"The far right is on the rise across Europe as a new generation of young, web-based supporters embrace hardline nationalist and anti-immigrant groups."
So says the Guardian in an article headed by a photograph of the psychopathic mass murderer Anders Breivic. In support of its contention the Guardian cites:
Research by the British thinktank Demos for the first time examines attitudes among supporters of the far right online. ... they persuaded more than 10,000 followers of 14 parties and street organisations in 11 countries to fill in detailed questionnaires. ... [the survey] reveals a continent-wide spread of hardline nationalist sentiment among the young, mainly men.See how the Guardian employs intellectual sleight of hand to link the beliefs of a broad section of the population, namely "the young, mainly men," about which the Guardian author offers no information at all, with attitudes expressed only by members of unspecified "parties and street organisations."

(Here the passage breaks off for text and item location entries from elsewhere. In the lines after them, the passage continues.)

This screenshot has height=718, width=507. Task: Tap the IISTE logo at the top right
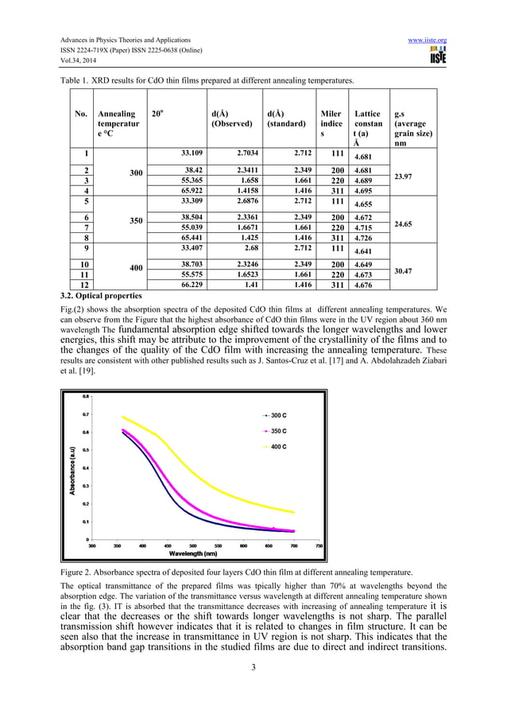(x=436, y=56)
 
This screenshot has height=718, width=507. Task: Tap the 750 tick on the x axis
(x=319, y=545)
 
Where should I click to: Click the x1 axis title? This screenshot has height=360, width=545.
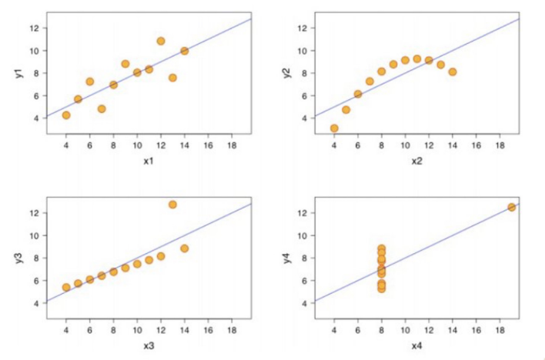click(148, 162)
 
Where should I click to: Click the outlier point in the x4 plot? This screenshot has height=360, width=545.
click(512, 207)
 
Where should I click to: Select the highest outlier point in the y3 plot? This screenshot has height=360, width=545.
click(172, 205)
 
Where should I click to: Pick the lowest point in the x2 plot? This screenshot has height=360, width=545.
click(334, 128)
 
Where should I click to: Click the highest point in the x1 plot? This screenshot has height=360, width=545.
click(161, 41)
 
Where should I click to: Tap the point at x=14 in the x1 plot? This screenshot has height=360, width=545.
click(185, 51)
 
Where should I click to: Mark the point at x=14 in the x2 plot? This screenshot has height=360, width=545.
click(453, 72)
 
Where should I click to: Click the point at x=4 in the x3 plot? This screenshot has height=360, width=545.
click(66, 288)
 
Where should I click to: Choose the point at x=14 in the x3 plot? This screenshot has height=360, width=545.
click(185, 248)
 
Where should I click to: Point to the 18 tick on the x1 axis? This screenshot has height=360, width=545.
click(232, 145)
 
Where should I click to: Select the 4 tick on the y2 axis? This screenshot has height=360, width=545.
click(303, 118)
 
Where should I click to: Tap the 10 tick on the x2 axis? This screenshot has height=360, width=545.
click(405, 145)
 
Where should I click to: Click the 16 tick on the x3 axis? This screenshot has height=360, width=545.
click(208, 330)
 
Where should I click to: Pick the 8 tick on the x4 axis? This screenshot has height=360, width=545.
click(381, 330)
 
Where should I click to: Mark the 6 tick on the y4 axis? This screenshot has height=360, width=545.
click(303, 281)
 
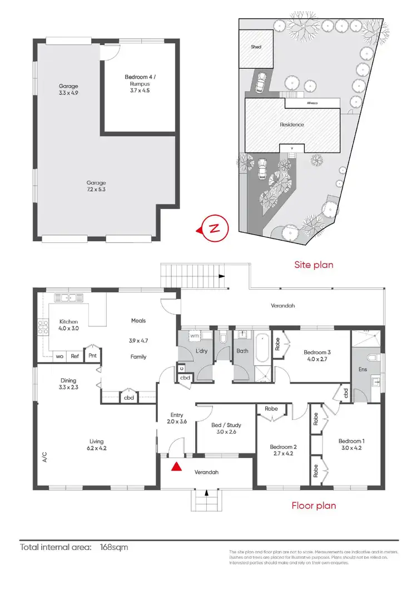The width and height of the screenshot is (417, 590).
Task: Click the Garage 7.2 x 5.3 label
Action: (x=96, y=186)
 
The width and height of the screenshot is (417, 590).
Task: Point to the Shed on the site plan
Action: (x=256, y=48)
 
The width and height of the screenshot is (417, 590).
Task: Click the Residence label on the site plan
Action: (x=292, y=125)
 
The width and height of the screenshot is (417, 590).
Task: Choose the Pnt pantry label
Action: (x=92, y=356)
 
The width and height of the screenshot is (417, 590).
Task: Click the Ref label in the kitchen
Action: (x=75, y=356)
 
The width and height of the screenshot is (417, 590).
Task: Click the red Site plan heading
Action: (x=314, y=265)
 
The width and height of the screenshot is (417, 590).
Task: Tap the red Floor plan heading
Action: (x=314, y=505)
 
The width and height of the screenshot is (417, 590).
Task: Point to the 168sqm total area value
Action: (x=114, y=547)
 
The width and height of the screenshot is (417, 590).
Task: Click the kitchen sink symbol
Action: (x=68, y=297)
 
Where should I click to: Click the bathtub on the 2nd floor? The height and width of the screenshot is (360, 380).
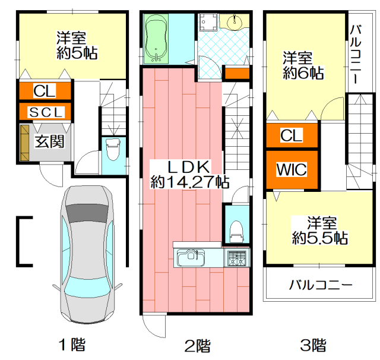[156, 39]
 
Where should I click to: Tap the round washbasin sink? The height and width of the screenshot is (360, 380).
[235, 22]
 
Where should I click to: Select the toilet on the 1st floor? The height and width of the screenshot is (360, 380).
[113, 150]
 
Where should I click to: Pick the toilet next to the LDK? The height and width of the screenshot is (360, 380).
[236, 232]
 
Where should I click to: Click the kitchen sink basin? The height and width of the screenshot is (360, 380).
[191, 258]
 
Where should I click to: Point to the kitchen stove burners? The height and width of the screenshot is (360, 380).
[237, 258]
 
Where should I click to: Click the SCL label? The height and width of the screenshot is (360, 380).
[46, 112]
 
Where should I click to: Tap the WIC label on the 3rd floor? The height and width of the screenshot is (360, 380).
[292, 169]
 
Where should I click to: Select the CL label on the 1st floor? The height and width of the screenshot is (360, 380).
[45, 91]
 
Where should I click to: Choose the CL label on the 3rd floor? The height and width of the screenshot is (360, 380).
[292, 135]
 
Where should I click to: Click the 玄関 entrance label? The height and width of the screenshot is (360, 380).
[49, 141]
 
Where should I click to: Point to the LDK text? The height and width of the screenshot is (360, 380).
[189, 166]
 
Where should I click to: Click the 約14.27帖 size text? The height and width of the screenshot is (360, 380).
[190, 182]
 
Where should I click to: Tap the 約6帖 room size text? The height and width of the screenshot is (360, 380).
[303, 72]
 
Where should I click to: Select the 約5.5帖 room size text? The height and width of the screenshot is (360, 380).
[320, 238]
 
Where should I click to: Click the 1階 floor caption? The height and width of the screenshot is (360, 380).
[72, 345]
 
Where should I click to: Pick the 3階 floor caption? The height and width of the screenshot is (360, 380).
[313, 345]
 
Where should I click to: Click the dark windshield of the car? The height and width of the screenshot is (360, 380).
[87, 213]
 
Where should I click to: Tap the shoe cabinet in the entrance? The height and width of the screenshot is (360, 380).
[25, 143]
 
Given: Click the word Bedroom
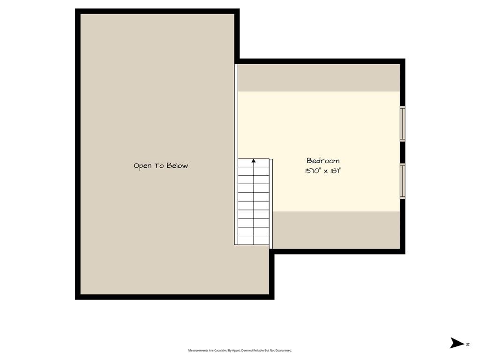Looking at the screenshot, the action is click(323, 161).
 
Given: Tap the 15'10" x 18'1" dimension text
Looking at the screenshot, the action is click(322, 171).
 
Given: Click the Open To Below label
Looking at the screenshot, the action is click(161, 166).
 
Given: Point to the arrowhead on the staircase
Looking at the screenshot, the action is click(254, 161).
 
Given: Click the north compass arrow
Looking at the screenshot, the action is click(457, 343).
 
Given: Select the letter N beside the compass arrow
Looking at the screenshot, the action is click(468, 345).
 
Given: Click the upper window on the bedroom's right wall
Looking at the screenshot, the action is click(403, 124).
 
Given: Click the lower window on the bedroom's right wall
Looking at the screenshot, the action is click(403, 181).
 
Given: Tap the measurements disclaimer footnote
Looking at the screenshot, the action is click(240, 351).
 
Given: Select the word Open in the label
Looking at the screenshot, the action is click(142, 166).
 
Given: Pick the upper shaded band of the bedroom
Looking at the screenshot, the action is click(319, 78).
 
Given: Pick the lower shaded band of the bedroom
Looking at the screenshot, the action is click(336, 230).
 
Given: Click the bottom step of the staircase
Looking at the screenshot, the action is click(254, 240).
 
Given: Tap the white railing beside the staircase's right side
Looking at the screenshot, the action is click(271, 204).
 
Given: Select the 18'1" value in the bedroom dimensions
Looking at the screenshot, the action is click(336, 171).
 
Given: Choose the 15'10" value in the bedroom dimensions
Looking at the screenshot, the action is click(312, 171).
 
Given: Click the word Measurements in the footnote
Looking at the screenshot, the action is click(198, 351).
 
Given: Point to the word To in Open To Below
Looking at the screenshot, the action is click(159, 165).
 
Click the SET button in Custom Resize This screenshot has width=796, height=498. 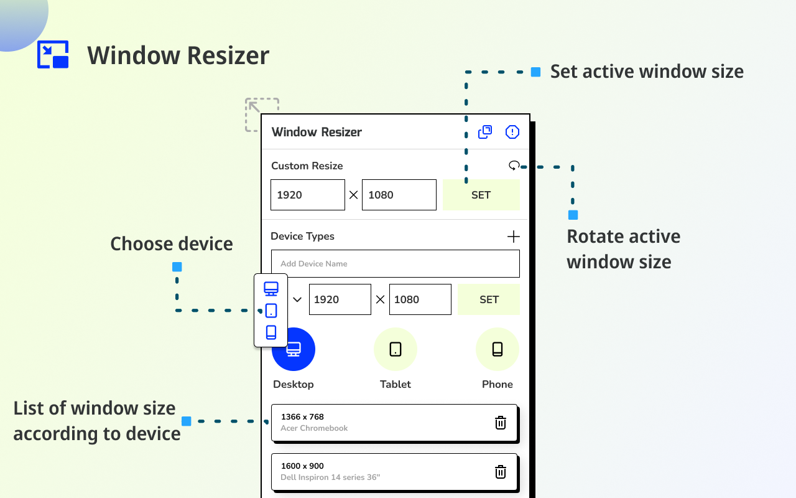click(481, 195)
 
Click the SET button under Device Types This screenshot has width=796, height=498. click(489, 299)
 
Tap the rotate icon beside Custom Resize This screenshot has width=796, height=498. click(514, 166)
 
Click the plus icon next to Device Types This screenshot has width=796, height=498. click(513, 237)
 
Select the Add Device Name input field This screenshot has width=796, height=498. click(395, 264)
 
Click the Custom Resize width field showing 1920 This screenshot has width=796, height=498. click(307, 195)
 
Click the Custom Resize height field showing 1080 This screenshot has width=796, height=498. click(399, 195)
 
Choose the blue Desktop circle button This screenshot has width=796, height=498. click(294, 349)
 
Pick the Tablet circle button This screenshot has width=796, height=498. click(396, 349)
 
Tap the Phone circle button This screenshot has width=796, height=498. click(497, 349)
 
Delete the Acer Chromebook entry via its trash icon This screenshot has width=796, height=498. click(501, 423)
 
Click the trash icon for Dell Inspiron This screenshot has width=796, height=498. click(501, 472)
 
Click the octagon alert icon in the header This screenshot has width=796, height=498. click(512, 132)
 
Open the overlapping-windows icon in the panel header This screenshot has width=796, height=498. click(485, 132)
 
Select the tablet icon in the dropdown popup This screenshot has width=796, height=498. click(271, 311)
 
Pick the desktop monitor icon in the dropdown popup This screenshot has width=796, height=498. click(271, 289)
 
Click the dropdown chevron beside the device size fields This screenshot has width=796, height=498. click(297, 299)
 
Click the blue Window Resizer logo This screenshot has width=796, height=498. click(53, 55)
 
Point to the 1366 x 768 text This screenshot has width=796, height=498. click(302, 417)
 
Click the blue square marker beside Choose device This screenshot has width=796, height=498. click(177, 267)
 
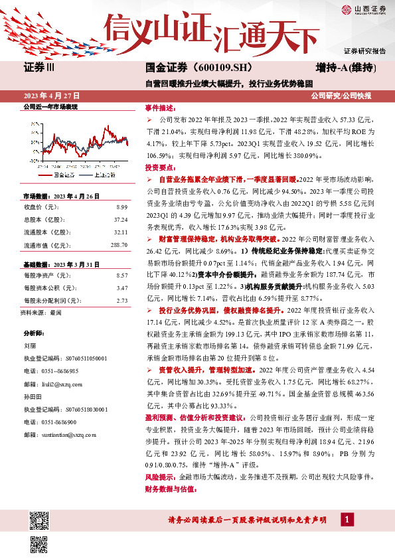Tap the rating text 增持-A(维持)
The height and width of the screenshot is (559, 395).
[x=346, y=68]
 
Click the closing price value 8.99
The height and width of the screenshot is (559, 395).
[x=121, y=206]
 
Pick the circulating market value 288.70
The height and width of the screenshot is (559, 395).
[x=118, y=246]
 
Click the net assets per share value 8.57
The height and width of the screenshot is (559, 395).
[x=121, y=274]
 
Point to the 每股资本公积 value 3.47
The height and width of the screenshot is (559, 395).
[x=121, y=287]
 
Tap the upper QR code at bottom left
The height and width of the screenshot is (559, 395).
[x=39, y=520]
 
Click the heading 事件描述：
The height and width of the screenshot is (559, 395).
[x=160, y=108]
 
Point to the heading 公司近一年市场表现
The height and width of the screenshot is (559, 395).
[x=50, y=107]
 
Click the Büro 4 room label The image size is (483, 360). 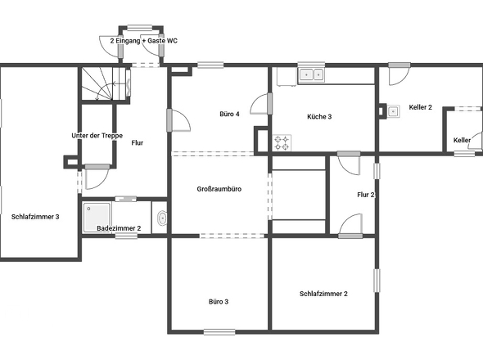229,114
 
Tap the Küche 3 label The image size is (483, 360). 319,117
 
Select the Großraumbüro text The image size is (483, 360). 219,189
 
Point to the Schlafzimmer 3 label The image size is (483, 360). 35,217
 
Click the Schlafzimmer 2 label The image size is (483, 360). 323,294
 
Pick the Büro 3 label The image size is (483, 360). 219,302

As the "parties and street organizations" are unidentified, we really have no idea who the Guardian is talking about.
Are they goose-stepping neo-Nazi groups, skinheads, BNP guys with raised fists, blokes wearing swastika armbands or with "fuck-off" tattooed on their foreheads, with whom the Guardian wishes us to identify all young European males? Or are they just ordinary young people, the sort of folks who might vote for the UK Independence Party?
And what, exactly was this "hardline nationalist sentiment" that was expressed by members of unspecified organizations in unspecified countries?
Well, for one thing, the Guardian tells us, they are "Deeply cynical about their own governments and the EU."
Wow, how dreadful. They're probably climate warming skeptics, which as everyone who reads the Guardian knows means they are actually climate denialists, aka holocaust deniers and rabid genocidal anti-Semites. Yeah, we definitely don't want to believe anything they do.
And then there's:
their generalised fear about the future [which] is focused on cultural identity, with immigration – particularly a perceived spread of Islamic influence – a concern.Sheesh. What dreadful people. And "fearful of the future." How irrational. We only face WWIII, enslavement by a plutocratic elite that owns all the politicians that count and plans to cull the World population down to 5% of the current number.
As for folks who care about their cultural identity -- "hardline nationalism" in Guardian-speak, obviously they must be a bunch of racially motivated cultural supremacists. I mean, why else would they object to a Muslim politician in Britain, a member of the last government, in fact, calling for the takeover of Parliament by Muslims?
Can you think of anything worse than seeking to preserve your own culture?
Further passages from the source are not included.